Initially McCort sought hypnotherapy for problems of panic and claustrophobia when he was driving on what we would call motorways, so he found his way to Dr. P. in 2000 and left 9 years later. The symptom was relieved for a couple of weeks after hypnotherapy but when it returned McCort embarked on psychoanalysis although with much negativity as he already had had ‘three bouts with three different therapists, all three into depth psychology, which netted me absolutely zero in terms of my mental health.’ This confirms something which indeed research has shown that it all depends on the relationship that develops between the two unique people in the consulting room (similarly in spiritual direction) – sometimes it works and sometimes it just doesn’t.

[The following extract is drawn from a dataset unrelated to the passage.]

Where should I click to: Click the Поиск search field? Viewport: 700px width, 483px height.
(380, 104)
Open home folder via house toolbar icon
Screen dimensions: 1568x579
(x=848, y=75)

An early comment that really helped me was the succinct way that Dr. P. delineated the different uses of the term ‘ego’ following one discussion: ‘I take it you understand that you are using the term “ego” in the Buddhist sense of self-image, and not in the Freudian sense of a mediating function between inner and outer worlds’. At last, a succinct way to help explain the rather cavalier way that we are urged to cast the ego aside in contemplation, especially if we have taken years building up the ego!